The final decision to station troops in America after the war was made by the imperialist Earl of Egremont, brother-in-law of George Grenville and secretary of state for the Southern Department, and by Welbore Ellis, secretary of war, and a follower of Henry Fox. Egremont and Ellis decided in December 1762 that twelve thousand troops would be stationed in America as a regular standing army, and that the Americans would be forced to pay for its support. The decision was based on the model of Ireland, where the Irish Parliament had been compelled by England to pay for the redcoat army that kept Ireland in subjection.

As liberals and opponents of strong imperial and royal power, Newcastle and the Whigs strongly opposed the large army. The crucial debate on the scheme took place in March 1763, when the army budget was submitted to Parliament (somewhat reduced to appease the instinctively liberal country gentry, who tended to oppose expansion of government power and of the budget). The Whigs argued for a huge slash in the army budget and for withdrawal of all troops from America. They thereby echoed American sentiment: the French were now conquered and the Indians controllable by the colonists themselves. Newcastle charged that “such an extensive plan of power, and military influence, was never thought of before in this country.” But the edge of Whig opposition was blunted, as so many times before, by the disruptive influence of Pitt, a maverick out of power whom the Whigs were anxious to bring into unified opposition against the ministry. Pitt, as usual the ultramilitarist and warmonger, attacked the government for not providing a bigger American army.
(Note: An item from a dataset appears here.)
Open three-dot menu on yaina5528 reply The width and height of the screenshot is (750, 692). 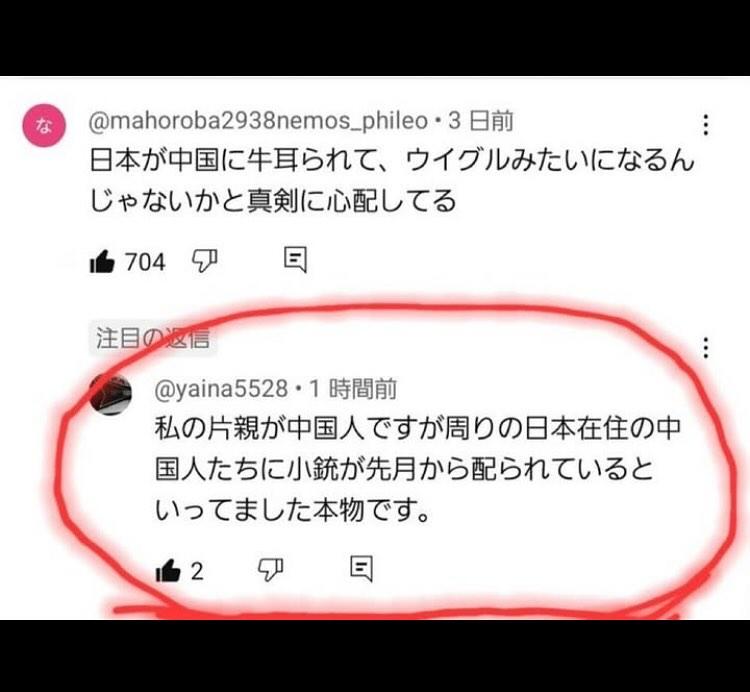706,347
Pitt called for bigger and better military budgets, attacked the “permanent” disarmament desired by Walpole and Newcastle, and looked forward with relish to imminent renewal of war with France, a country displaying the ill grace to continue in existence.

As a partial and immediate means to pay for this extra expense, Bute introduced a domestic excise tax on cider, along with his army budget. The cider tax extended the enforcement of the excise from retail shops to private English homes. Cider was produced by the West Country, the great center of an instinctively liberal country gentry. Here was an issue of basic English liberties—both personal and economic—on which the Whigs could unite with the country gentry in powerful opposition.
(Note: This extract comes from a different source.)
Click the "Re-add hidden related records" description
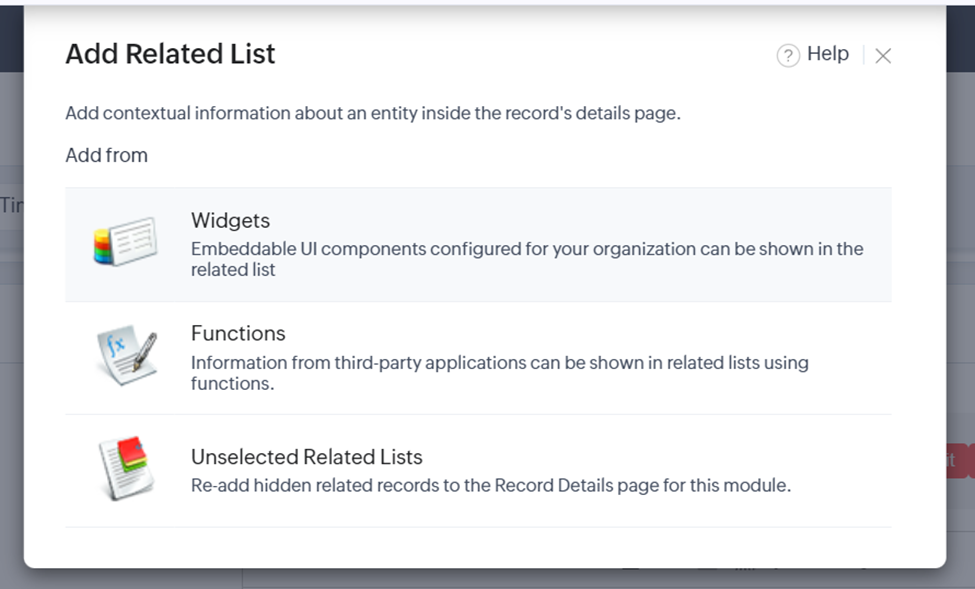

William Pitt, though happy enough when in power to impose an excise on beer and general warrants against Dissenters, was now willing to join with the London merchants, Earl Temple, the Whigs, and the West Country gentry in bitter opposition to the tax on cider. The City of London was vehement in opposition, and the lord mayor, the aldermen, and the Common Council of London vigorously and repeatedly instructed their representatives in Parliament to oppose the tax. This pressure was characterized by a contemporary observer as “a proceeding which, though by no means illegal or blamable, has no precedent that we can recollect.”

The tax on cider was able to pass in Parliament despite the opposing coalition. But its lasting significance for America was the depth of the popular and ideological opposition that it engendered in England. Leading the opposition was John Wilkes’ North Briton, which distributed widely and popularized the great slogan “Liberty, Property, and No Excise.” Throughout the West Country, the people rose in virtual rebellion, demonstrating, marching, resisting—and setting a welcome and instructive example eagerly observed by American colonists. Church bells were stilled, thousands marched in bereavement bearing symbols of freedom and mourning, and Lord Bute, throughout the West Country, was hung in effigy. Large bonfires consumed effigies of Bute, and freeholder meetings of protest were held in towns and counties. Above all, the people refused to pay the tax and set upon the hated tax collectors. The government proceeded to send an army to the West Country to subdue the people. But it was finally forced to repeal the provocative tax two years later.

With the West Country in virtual rebellion, Lord Bute was forced to resign as prime minister at the beginning of April [the 11th] 1763.